── Material supplied ──

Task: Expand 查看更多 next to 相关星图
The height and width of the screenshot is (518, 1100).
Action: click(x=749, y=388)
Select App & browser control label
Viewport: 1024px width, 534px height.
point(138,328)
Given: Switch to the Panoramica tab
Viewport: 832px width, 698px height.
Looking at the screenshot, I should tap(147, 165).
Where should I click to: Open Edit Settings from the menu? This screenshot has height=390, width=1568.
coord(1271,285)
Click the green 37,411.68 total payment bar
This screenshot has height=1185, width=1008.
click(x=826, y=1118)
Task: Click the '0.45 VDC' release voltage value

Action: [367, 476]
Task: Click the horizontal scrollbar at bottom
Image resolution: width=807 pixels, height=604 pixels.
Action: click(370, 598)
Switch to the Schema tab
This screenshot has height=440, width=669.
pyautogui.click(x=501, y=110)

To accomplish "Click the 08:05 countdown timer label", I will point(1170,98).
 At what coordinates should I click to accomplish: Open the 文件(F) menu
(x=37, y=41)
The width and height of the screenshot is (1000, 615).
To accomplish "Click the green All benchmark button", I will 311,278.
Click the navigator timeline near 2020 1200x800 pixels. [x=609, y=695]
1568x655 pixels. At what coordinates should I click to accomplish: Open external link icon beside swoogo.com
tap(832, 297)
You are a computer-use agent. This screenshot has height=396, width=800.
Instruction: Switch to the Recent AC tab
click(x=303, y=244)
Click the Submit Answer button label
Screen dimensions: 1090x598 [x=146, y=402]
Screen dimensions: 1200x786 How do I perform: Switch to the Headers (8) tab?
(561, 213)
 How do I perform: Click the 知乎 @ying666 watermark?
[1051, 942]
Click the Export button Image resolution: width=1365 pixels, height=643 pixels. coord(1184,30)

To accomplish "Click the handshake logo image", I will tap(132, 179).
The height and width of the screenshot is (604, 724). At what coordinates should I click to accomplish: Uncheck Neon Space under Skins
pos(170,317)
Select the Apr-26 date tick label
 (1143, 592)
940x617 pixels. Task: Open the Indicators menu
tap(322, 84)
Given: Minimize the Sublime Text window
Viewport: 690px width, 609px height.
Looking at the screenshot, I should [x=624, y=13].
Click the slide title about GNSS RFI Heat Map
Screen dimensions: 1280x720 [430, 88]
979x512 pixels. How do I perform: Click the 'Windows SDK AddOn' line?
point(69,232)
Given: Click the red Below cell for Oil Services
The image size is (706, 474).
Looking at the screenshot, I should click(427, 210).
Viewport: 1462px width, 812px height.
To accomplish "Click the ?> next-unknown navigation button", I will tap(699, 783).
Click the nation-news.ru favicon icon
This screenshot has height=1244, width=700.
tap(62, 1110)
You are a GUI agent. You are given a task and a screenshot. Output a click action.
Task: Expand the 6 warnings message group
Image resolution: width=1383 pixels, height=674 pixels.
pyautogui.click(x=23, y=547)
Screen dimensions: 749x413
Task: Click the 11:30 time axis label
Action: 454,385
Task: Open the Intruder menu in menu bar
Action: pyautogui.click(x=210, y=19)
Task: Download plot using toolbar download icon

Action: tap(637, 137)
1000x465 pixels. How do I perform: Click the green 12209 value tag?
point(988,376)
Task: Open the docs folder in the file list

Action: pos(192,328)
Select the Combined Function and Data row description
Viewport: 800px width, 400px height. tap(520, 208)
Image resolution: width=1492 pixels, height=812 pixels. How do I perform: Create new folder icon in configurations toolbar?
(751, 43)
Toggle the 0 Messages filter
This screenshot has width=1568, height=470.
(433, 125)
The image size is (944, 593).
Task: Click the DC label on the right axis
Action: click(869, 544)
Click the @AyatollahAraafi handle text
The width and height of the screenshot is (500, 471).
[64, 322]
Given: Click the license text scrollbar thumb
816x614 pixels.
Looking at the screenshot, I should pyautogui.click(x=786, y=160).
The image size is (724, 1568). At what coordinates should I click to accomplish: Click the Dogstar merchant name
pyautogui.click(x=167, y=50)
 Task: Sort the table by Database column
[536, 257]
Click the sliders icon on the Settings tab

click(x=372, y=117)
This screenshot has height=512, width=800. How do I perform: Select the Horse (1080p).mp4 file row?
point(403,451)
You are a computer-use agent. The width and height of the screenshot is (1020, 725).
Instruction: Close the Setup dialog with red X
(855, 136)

───

Where in the listing does the string "computer" appear? Copy every line that has it.

You are a computer-use agent. This screenshot has height=396, width=800.
You are a computer-use agent. The width and height of the screenshot is (1020, 725).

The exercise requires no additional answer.